> [Data shown]

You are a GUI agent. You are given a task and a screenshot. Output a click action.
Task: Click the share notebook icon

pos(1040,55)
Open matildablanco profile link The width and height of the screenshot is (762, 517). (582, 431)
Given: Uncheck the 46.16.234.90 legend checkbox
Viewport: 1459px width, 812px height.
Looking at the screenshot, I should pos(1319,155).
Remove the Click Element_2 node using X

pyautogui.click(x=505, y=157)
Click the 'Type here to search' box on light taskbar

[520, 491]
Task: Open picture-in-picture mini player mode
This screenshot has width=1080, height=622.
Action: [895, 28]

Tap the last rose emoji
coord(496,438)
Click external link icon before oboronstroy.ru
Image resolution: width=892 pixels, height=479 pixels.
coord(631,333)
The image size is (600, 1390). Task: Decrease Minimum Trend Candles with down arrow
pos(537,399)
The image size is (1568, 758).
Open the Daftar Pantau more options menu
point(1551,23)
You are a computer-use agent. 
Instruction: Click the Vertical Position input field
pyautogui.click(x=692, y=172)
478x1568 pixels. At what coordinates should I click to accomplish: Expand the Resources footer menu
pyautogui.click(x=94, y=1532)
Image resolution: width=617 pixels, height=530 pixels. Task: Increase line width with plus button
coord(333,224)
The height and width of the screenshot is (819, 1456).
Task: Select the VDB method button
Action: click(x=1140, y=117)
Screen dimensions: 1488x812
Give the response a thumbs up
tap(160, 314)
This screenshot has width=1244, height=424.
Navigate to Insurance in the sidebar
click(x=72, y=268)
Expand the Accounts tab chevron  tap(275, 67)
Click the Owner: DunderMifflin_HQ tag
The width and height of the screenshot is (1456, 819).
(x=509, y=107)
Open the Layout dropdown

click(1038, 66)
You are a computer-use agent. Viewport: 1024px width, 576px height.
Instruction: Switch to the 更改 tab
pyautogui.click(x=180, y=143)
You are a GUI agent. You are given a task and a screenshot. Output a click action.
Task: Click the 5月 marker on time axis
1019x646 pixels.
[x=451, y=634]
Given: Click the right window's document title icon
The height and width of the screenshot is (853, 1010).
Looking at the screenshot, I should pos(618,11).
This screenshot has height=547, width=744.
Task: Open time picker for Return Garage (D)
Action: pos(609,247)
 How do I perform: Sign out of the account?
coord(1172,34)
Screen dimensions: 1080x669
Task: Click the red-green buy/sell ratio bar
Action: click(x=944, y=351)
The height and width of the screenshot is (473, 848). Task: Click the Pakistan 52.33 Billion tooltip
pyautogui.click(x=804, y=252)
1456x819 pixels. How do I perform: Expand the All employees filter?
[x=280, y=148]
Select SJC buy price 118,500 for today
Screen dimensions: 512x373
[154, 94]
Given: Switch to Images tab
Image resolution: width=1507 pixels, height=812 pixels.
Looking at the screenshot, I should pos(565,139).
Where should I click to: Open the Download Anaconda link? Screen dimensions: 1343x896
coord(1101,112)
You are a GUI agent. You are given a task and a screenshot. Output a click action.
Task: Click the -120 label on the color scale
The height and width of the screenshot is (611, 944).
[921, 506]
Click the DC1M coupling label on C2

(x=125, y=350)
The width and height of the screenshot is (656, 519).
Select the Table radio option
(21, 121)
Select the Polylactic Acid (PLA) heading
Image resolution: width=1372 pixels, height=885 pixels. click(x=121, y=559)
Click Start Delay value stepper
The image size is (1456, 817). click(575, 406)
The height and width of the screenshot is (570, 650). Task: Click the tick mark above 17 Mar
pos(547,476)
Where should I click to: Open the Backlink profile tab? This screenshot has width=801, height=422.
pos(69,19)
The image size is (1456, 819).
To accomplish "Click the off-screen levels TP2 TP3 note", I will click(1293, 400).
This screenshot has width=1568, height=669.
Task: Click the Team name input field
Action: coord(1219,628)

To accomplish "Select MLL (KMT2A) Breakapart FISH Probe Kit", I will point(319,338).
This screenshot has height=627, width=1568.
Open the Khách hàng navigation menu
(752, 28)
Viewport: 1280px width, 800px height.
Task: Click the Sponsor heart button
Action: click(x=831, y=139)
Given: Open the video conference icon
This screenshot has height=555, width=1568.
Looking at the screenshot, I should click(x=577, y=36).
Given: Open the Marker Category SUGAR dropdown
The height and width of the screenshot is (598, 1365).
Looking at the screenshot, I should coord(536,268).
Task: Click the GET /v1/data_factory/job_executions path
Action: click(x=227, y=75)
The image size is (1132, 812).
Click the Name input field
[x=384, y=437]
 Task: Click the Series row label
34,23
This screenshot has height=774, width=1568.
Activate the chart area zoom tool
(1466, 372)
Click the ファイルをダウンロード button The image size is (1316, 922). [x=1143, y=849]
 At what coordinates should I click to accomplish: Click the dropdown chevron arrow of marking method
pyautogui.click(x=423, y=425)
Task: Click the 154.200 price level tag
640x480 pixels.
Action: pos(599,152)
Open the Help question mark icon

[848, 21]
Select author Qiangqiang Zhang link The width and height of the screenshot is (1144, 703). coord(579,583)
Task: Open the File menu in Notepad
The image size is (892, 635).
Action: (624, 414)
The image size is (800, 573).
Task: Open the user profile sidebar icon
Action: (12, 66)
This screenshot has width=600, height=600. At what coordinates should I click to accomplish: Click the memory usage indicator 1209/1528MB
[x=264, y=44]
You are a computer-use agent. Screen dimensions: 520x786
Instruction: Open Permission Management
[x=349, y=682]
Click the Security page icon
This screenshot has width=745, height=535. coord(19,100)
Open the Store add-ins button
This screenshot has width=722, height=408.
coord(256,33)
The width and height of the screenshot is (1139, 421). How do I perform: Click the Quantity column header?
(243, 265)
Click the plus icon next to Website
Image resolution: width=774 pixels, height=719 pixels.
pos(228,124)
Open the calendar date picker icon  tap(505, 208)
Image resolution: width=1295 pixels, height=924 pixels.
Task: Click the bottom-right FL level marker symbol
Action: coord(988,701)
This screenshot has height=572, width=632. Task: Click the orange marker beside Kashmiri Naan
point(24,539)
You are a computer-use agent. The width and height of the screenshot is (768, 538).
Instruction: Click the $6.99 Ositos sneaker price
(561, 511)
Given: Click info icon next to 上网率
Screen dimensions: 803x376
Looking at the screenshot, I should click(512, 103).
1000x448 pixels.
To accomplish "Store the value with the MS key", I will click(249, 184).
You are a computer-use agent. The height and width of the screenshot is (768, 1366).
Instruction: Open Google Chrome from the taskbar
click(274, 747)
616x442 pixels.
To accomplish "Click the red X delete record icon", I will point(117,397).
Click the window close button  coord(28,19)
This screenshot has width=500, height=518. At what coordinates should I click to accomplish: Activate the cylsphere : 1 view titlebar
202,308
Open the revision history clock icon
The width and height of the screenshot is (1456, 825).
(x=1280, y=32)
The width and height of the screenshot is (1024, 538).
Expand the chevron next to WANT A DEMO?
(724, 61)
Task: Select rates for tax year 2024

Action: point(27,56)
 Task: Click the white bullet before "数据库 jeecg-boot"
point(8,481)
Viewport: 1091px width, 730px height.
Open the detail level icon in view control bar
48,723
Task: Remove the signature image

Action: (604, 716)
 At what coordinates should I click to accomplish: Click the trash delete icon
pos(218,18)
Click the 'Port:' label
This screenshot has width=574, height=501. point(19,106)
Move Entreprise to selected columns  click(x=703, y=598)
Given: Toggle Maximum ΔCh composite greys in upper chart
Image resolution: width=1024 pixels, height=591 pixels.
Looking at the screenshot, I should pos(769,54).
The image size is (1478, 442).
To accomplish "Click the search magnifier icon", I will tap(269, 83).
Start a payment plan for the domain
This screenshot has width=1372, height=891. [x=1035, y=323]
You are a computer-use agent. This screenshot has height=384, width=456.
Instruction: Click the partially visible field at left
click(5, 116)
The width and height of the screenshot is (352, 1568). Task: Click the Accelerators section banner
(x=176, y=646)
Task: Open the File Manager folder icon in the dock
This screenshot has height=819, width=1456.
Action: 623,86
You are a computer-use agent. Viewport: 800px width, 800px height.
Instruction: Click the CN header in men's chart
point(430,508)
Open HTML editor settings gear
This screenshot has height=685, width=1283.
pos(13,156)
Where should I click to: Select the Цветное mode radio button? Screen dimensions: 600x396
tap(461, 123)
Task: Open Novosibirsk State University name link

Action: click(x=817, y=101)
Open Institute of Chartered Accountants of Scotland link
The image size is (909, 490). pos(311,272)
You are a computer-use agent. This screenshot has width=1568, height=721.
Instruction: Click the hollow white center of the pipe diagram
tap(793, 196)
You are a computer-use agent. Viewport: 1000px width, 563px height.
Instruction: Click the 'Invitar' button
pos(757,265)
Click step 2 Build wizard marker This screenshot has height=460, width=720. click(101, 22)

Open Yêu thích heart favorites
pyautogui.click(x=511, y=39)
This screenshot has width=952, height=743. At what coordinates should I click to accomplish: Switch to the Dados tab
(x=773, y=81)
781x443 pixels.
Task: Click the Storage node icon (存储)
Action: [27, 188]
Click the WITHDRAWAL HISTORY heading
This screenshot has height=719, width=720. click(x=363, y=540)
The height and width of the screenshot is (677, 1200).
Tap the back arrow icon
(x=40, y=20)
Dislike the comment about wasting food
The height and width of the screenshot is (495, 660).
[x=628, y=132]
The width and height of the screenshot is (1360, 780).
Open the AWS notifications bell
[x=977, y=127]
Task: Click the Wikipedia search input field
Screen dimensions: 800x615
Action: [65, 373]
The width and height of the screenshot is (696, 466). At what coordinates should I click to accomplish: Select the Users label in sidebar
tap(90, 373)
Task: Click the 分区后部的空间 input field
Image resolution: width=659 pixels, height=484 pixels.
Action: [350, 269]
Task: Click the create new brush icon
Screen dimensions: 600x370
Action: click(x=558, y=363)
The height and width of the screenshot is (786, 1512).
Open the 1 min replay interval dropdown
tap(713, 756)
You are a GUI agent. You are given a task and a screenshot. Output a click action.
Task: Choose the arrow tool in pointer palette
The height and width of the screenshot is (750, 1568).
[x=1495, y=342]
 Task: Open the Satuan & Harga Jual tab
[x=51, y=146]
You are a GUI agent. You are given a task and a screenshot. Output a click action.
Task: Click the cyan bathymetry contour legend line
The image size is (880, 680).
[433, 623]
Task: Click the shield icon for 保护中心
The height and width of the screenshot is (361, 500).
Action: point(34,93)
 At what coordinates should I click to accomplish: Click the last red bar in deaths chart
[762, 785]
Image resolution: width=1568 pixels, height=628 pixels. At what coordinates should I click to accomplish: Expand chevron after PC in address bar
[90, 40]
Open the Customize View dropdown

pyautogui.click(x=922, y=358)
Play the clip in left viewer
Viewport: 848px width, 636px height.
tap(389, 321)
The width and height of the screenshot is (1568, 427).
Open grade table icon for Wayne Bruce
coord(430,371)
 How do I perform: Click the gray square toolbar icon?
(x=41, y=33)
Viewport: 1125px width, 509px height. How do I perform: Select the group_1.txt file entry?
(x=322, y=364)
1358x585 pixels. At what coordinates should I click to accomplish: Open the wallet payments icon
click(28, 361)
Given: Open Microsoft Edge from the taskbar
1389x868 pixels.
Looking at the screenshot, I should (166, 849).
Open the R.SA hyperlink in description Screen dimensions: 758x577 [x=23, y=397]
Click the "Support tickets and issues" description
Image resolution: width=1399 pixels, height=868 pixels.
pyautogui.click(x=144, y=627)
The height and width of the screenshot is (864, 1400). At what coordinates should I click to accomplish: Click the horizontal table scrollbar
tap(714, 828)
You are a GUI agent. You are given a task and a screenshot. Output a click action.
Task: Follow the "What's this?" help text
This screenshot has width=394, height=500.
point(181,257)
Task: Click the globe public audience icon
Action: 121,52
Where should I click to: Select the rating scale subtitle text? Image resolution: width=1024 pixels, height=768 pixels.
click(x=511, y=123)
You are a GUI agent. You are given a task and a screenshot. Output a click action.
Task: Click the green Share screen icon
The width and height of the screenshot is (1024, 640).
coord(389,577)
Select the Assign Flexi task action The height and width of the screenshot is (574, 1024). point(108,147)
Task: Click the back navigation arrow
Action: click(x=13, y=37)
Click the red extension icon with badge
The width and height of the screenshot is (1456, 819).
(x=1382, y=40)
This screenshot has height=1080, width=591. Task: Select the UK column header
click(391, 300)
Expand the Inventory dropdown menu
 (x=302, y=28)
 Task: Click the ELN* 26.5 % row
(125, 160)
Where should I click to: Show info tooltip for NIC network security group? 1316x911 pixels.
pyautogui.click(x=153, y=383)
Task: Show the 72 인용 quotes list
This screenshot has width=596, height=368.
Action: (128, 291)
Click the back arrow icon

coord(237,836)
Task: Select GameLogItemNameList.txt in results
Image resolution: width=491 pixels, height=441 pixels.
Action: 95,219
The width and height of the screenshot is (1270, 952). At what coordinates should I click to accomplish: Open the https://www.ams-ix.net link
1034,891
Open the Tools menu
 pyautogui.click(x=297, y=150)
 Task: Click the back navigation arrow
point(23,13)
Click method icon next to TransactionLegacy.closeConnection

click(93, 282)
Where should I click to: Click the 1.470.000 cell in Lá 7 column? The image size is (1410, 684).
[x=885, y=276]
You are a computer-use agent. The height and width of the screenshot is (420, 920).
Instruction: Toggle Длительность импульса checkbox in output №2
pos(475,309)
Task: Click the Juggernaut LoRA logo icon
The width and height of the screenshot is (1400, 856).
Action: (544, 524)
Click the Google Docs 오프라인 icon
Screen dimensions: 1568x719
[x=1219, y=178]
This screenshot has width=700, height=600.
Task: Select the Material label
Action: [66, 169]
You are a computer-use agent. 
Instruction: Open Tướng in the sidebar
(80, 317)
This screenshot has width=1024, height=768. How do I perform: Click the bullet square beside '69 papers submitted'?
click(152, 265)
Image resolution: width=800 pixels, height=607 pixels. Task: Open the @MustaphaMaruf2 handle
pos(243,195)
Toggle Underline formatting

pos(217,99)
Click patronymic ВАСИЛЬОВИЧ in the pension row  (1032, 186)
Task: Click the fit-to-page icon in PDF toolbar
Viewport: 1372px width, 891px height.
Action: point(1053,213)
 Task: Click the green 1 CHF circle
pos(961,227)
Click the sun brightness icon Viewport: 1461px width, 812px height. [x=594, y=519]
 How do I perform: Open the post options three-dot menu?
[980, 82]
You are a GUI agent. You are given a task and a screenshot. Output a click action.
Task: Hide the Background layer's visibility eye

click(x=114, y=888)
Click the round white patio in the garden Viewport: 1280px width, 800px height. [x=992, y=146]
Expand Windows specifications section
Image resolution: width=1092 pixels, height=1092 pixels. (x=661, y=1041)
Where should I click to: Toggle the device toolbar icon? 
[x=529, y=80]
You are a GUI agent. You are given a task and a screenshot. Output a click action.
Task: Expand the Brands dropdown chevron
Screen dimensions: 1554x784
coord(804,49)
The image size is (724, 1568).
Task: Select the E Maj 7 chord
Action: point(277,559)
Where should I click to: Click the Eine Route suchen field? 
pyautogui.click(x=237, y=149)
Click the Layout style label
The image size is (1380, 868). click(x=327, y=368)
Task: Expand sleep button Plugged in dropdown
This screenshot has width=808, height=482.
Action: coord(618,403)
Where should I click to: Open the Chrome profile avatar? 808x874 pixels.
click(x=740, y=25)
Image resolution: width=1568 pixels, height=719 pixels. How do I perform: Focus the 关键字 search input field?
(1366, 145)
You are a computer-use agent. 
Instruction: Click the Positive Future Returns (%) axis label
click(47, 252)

> [Directions]
In the listing, rewrite the lines from the line with "The width and height of the screenshot is (656, 519)." up to and including the line with "Action: coord(1219,628)", changing "Select" to "Choose" and leaving everything else the same.

> [Complete answer]
The width and height of the screenshot is (656, 519).
Choose the Table radio option
(21, 121)
Choose the Polylactic Acid (PLA) heading
Image resolution: width=1372 pixels, height=885 pixels. click(x=121, y=559)
Click Start Delay value stepper
The image size is (1456, 817). click(575, 406)
The height and width of the screenshot is (570, 650). Task: Click the tick mark above 17 Mar
pos(547,476)
Where should I click to: Open the Backlink profile tab? This screenshot has width=801, height=422.
pos(69,19)
The image size is (1456, 819).
To accomplish "Click the off-screen levels TP2 TP3 note", I will click(1293, 400).
This screenshot has width=1568, height=669.
Task: Click the Team name input field
Action: coord(1219,628)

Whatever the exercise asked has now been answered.